The digital medium performs its own kind of marketing magic in today's portable, streamlined environment. So it's not at all surprising that record labels are concerned about what their future might hold online.
When you consider the high cost of manufacturing, marketing and distributing new artist CD's, you really see the benefits online. It's far easier to release a few songs on the web, through outlets like iTunes, Rhapsody and eMusic, and wait to see what might happen. No salesmen visit your home. No expensive promotion campaigns are engaged. No excessive videos are created. No, the online digital world of the music business seems to be the most economical and cost efficient way to introduce new artists.

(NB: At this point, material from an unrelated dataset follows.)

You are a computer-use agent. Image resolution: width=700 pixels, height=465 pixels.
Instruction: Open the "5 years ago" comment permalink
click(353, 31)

So labels are flocking to the online medium with gusto. Two of the four multinationals have already announced the launch of new internet only labels, just in the last few months.

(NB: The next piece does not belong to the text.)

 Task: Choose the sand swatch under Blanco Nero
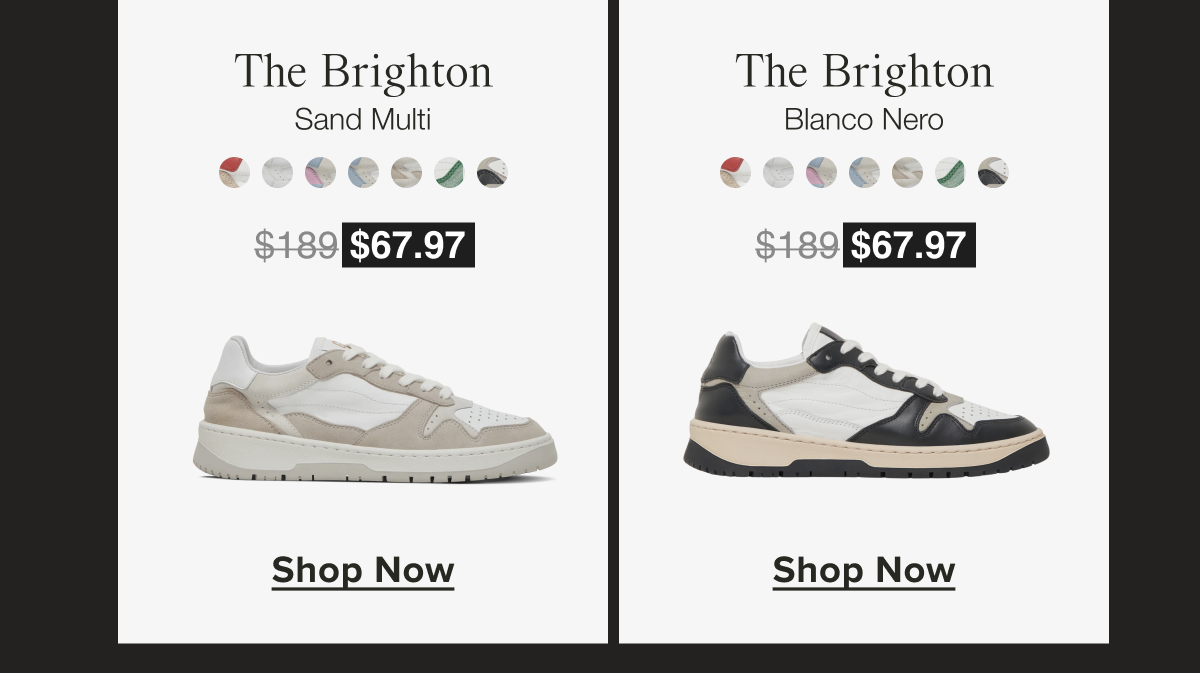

Many digital believers are convinced the online world will save the record business from the declining shape it finds itself now in.
But I'm not one of them. I love the download medium, and I love my iPod. But I can't see how a business built on a $16.98 business model can switch gears successfully to operate on a 99-cents model. Slice and dice it anyway you want, but the economics of the music business have just been gutted, simply gutted.
So it's not really all that surprising that two of the biggest record labels, Sony BMG and Warner Music Group have refused to license their biggest artists' music to the new iTunes store in Japan. The multinationals are trying to force I tunes to raise the price of the single download from 99 cents to $1.49.
Why would these two huge labels risk losing the support of their most valued online distributor? The only reason can be money.
One look at the balance sheets of the major labels tells you that continuing on the course they are currently on, their future does not look bright.
It's true that the traditional record label business model is out of date and it's time for labels to downshift to meet that economic reality. But where to downshift is the real question. Right now, online sales still only generate a limited amount of revenue. Sell 10,000 single downloads, and the gross revenue is almost $10,000; but sell 10,000 full CD's, and the revenue is more like $170,000. Since no one knows which artists will sell, labels have to bank on the ones they believe have the best chance to succeed. They need to maintain a financial float to record, market and promote new artists, regardless of whether the last six artists actually made it.
Until the online world generates an economic model that is sustainable for a band to grow and tour, for a publisher to pay songwriting royalties, and for a label to survive, downloading will remain an important but limited growth area for the labels.
The record business can cheer on the sidelines, but they better not quit their day job.
This is Celia Hirschman with On the Beat on KCRW.